In comparison to a marketed fluticasone propionate nasal spray substantial symptom improvement (50% reduction in nasal symptoms severity) was achieved significantly earlier (3 days and more) with Azelastine hydrochloride + Fluticasone propionate (Dymista) Nasal Spray. The superior effect of Azelastine hydrochloride + Fluticasone propionate (Dymista) Nasal Spray to fluticasone propionate nasal spray was maintained throughout one-year study in patients with chronic persistent allergic rhinitis and nonallergic/vasomotor rhinitis.
Pharmacokinetics: Absorption: After intranasal administration of two sprays per nostril (548 mcg of azelastine hydrochloride and 200 mcg of fluticasone propionate) of Azelastine hydrochloride + Fluticasone propionate (Dymista) Nasal Spray, the mean (± standard deviation) peak plasma exposure (C_max) was 194.5 ± 74.4 pg/mL for azelastine and 10.3 ± 3.9 pg/mL for fluticasone propionate and the mean total exposure (AUC) was 4217 ± 2618 pg/mL*hr for azelastine and 97.7 ± 43.l pg/mL*hr for fluticasone propionate. The median time to peak exposure (t_max) from a single dose was 0.5 hours for azelastine and 1.0 hours for fluticasone propionate.
There was no evidence of pharmacokinetic interactions between azelastine hydrochloride and fluticasone propionate.

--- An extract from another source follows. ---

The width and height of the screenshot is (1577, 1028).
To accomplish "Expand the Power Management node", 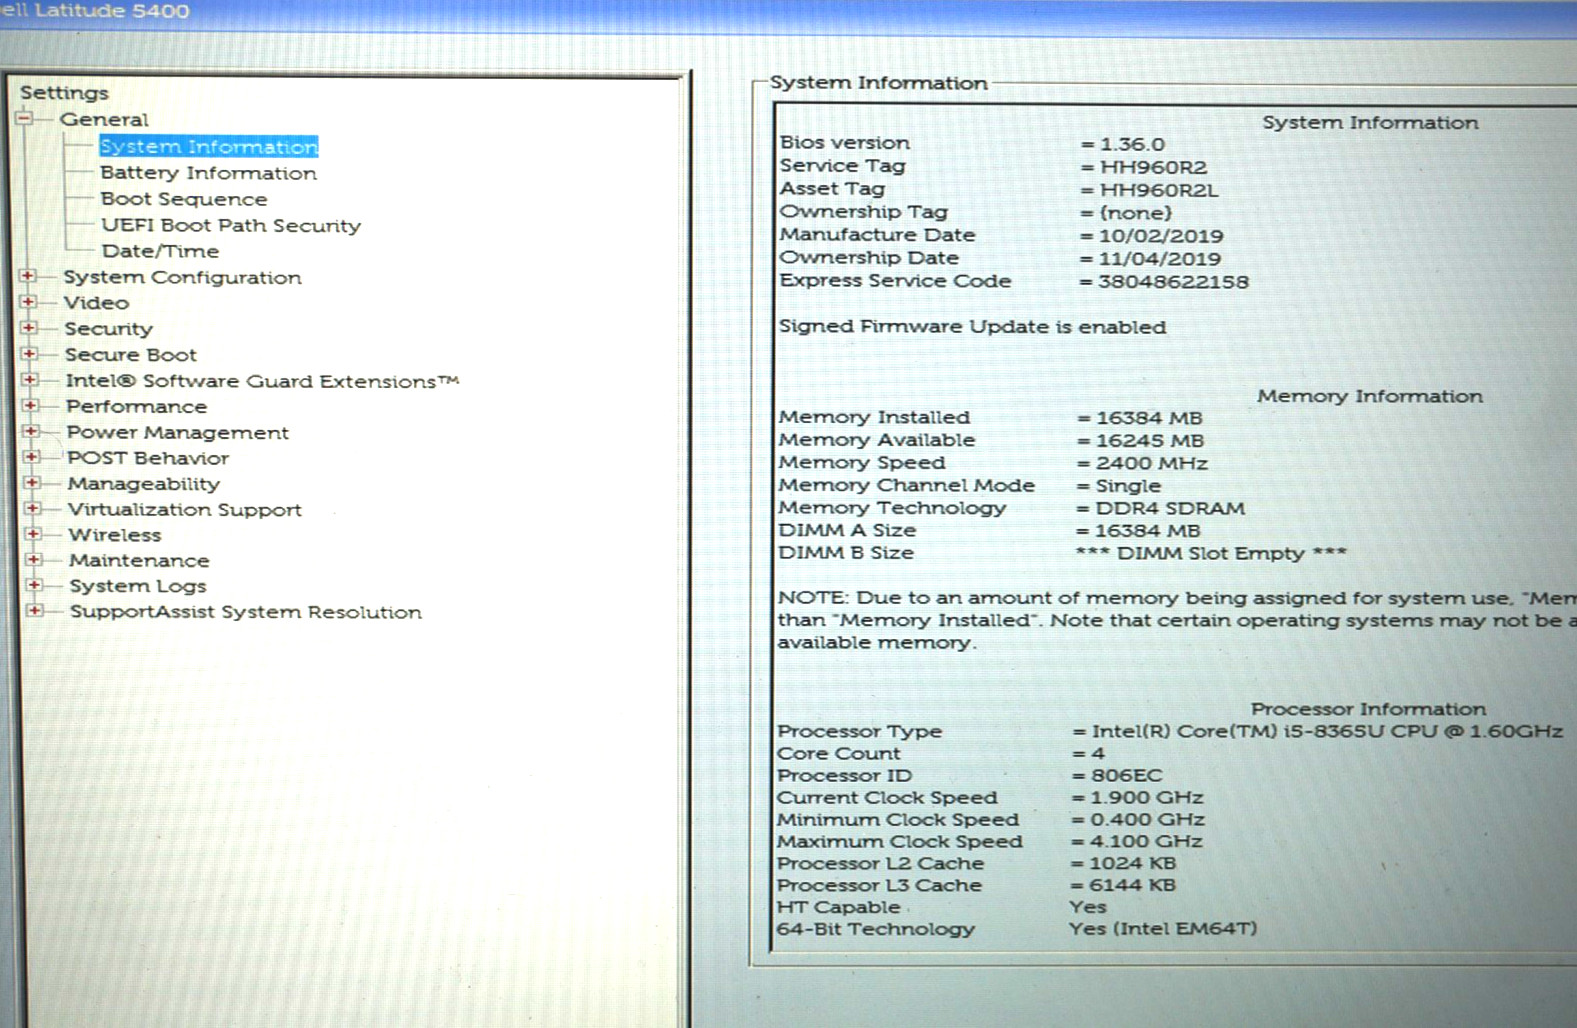I will pos(31,432).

Distribution: Fluticasone propionate has a large volume of distribution at steady-state (approximately 318 litre). Plasma protein binding is 91 %.
The volume of distribution of azelastine is high indicating distribution predominantly into the peripheral tissue. The level of protein binding is 80-90%. Additionally, both drugs have broad therapeutic windows. Therefore, drug displacement reactions are unlikely.
Biotransformation: Fluticasone propionate is cleared rapidly from the systemic circulation, principally by hepatic metabolism to an inactive carboxylic acid metabolite, by the cytochrome P450 enzyme CYP3A4. Swallowed fluticasone propionate is also subject to extensive first pass metabolism. Azelastine is metabolized to N-desmethylazelastine via various CYP isoenzymes, mainly CYP3A4, CYP2D6 and CYP2C19.
Elimination: The elimination rate of intravenous administered fluticasone propionate is linear over the 250-1000 microgram dose range and are characterised by a high plasma clearance (CL=1.1 l/min). Peak plasma concentrations are reduced by approximately 98% within 3-4 hours and only low plasma concentrations were associated with the 7.8 h terminal half-life. The renal clearance of fluticasone propionate is negligible (<0.2%) and less than 5% as the carboxylic acid metabolite. The major route of elimination is the excretion of fluticasone propionate and its metabolites in the bile.
Plasma elimination half-lives after a single dose of azelastine are approximately 20-25 hours for azelastine and about 45 hours for the therapeutically active metabolite N-desmethylazelastine. Excretion occurs mainly via the faeces. The sustained excretion of small amounts of the dose in the faeces suggests that some enterohepatic circulation may take place.